The Hunger would be a different sort of film in almost anyone's filmography, but that a director overwhelmingly renowned for aggressively masculine action epics would begin his feature film career with a female-centric erotic horror tale grounded in the underground New Wave club scene of the early 80s is almost as extraordinarily bizarre as the movie itself.

Supposedly born of Scott's unsuccessful attempt to launch an Anne Rice adaptation, the film features French screen goddess Catherine Denuevre as a centuries-old vampire whose most recent consort (David Bowie) has recently succumbed to a rapid aging affliction. Susan Sarandon is a scientist investigating the goings-on connected to Denuevre who begins to suspect something strange is afoot ... but not before she's become the vampire's new lover.

Keep in mind, this was 1983, so a pair of major star actresses hitting the sheets was pretty extraordinary and attention-getting in a time when it was rare to even hear the words "gay" or "lesbian" spoken on TV. (In the landmark documentary The Celluloid Closet, Sarandon laughed off the lascivious inquiries that followed her after the film by matter-of-factly explaining that "you don't have to be a lesbian to want to f*** Catherine Denuevre"). It was visually groundbreaking as well, layered in striking elements that would subsequently be ripped off by every MTV video of the early 80s.

Top Gun
Let me be honest: I don't really care for Top Gun. I get why people do, and I understand why it was such a big hit in its day. In many ways its the ultimate movie of the Reagan Years, as its entire plot exists as a solution to the problem of how to put all that gorgeous, expensive military technology we'd been ostensibly building up for a conflict with The Soviets - which was looking increasingly unlikely to actually happen - to good (cinematic) use.

And yeah, that's what it is, basically: a by-the-book sports drama ported from the ball field to a (fictional) competition among top Air Force fighter-pilot recruits. Tom Cruise is the Troubled Young Man who could be The Best Ever if only he can overcome his Crippling Daddy Issues, Val Kilmer is his obsessive Rival With A Grudge, and the assembled cast preens about glowering homoerotically at oneanother until the plot contrives some actual bad guys to show up and resolve everyone's issues and somehwere a young Quentin Tarantino finds his destiny. (QT's career and Scott's would be almost supernaturally "linked" from there on out.)

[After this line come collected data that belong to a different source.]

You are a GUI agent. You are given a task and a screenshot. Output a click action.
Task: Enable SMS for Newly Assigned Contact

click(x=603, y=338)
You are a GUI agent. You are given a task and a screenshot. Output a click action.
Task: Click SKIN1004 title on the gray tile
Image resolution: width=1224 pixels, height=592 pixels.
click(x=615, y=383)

If nothing else, it's a testament to Scott's talent that he's able to elevate such ridiculous material into something that's still pretty memorable.

Beverly Hills Cop II

Jerry Bruckheimer may have brought Scott onto Top Gun because of The Hunger's slick visuals, but Top Gun's massive success taught everybody that the director had a direct line into the overblown adolescent machismo that was becoming the 80s zeitgeist and landed him in the director's chair for this follow-up to the Eddie Murphy fish out of water action/comedy.

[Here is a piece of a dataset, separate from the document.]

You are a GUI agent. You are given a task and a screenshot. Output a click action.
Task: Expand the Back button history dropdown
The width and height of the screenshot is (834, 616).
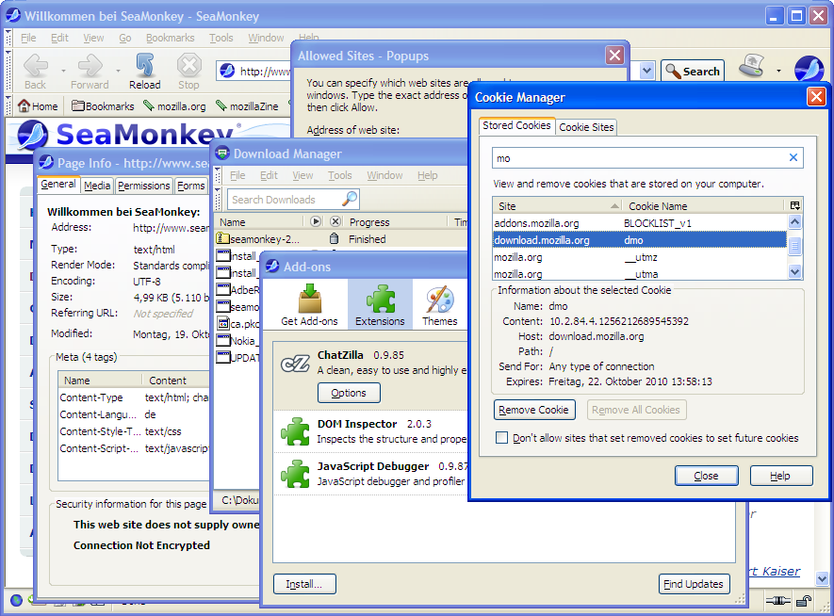click(64, 71)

The result is an incredibly divisive film, the action and violence ramped up far beyond the original and executed in a hyper-real, oversaturated sheen that at the time was more familiar in horror movies. The bad guys, meanwhile, scheme and act like something out of a Batman comic. To this day, some consider it a betrayal of the first film, while others contend it remains one of the most influential 80s action flicks.